= Sampler album =

Type of compilation album

A sampler or promotional compilation is a type of compilation album generally offered at a reduced price to showcase an artist or a selection of artists signed to a particular record label. The format became popular in the late 1960s as record labels sought to promote artists whose works were primarily available in album rather than single format, and therefore had little opportunity to gain exposure through singles-dominated radio airplay. Most samplers showcased already-released material, so that as they sampled artists they also sampled the albums from which their tracks were drawn. The term "album sampler" is also used in cases where an album is distributed among multiple records in case of, for example, vinyl where the maximum play time is less than the length of the full album. In these cases, album sampler titles may be added to each vinyl.

==Early samplers==
RCA Victor is credited with pioneering the concept of a sampling of a label's artists with its 1949 release Theme Songs. The album set was issued on four discs in both 78 rpm and 45 rpm formats, and featured eight of the label's orchestras.

Elektra Records' A Folk Music Sampler was released in 1954, initially for radio stations and later reissued for retail sales. Jac Holzman of Elektra wrote:"I was...searching for a way to take our specialized and distinctive catalog and have it heard by many people.
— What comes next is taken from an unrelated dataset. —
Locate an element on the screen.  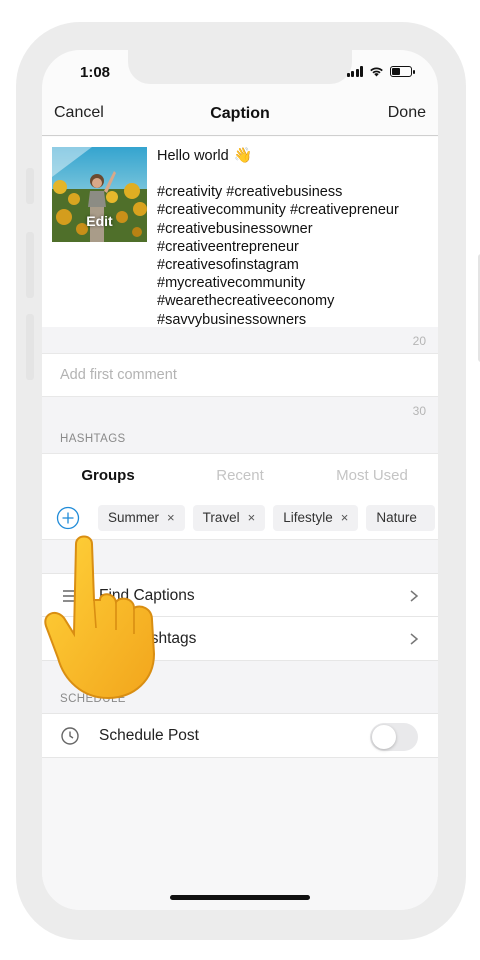
hashtag-chip-travel: Travel × is located at coordinates (229, 518).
As a fanatical moviegoer, I knew the value of the film trailer. I translated that to the record business. My concept...was a sampler LP: a collection of musical trailers, a compendium of carefully assembled material, with lyrics and notes, all on a 10-inch LP that would sell for a bargain price unheard of in 1954: $2.00...I inserted a "sampler clause" in all new artists' contracts, allowing me to use one track from any album, royalty-free...With no royalty obligation and only the raw cost of manufacturing to consider, a good sampler could net between ten and twenty thousand dollars. This was the best of all possible worlds. We were actively promoting our records, the public was paying for the privilege and getting good value in return, and Elektra was being fertilized by the profits."
The term "sampler" historically referred to a demonstration of needlework, and this was the first time the word had been applied to a musical compilation. Holzman was enthusiastic for the format, and Elektra regularly issued budget-priced samplers of its folk catalogue in the USA throughout the 1950s and 60s. In the UK, Elektra's office decided to use issue samplers to try to position the label in the marketplace, and issued the folk sampler Fantastic Folk (1968) before the more rock-oriented Select Elektra (1968). However, these British discs were full price issues.

Columbia Records experimented with samplers in its 1956 release Having Wonderful Time, Wish You Would Hear . . . . In June 1961, Columbia released a two-disk sampler titled Stars for a Summer Night. One disk provided largely easy listening selections. The second record in the set was released as a Columbia Masterworks disk, with 13 tracks of classical compositions. The album became one of the best-selling records of the year.

==Budget samplers in Europe==
CBS’s The Rock Machine Turns You On, Liberty Records' Gutbucket, Warner Bros.' The 1969 Warner/Reprise Songbook (first of the long-standing Warner/Reprise Loss Leaders series), and Island Records' You Can All Join In were the first samplers issued in the UK and Europe at a discount price, setting the standard for those to follow. Many of the most important and innovative folk and rock artists of the time featured on the samplers of their respective record labels, particularly in the UK, and as a result their work reached an audience which would have otherwise been inaccessible. Amongst the most well regarded, and subsequently collectable, were those from Island Records, CBS, Decca Records, Liberty Records, Vertigo Records and Harvest Records. By the end of the 1970s, however, the format became less relevant.

The rise of indie rock labels (e.g. Chiswick Records and Stiff Records in the UK) and bands in the late 1970s and early 1980s revitalised the sampler as a marketing tool, but the format was all but dead by 1985. Since then, the increased influence of the World Wide Web as a medium for distributing content has made the sampler album format increasingly redundant.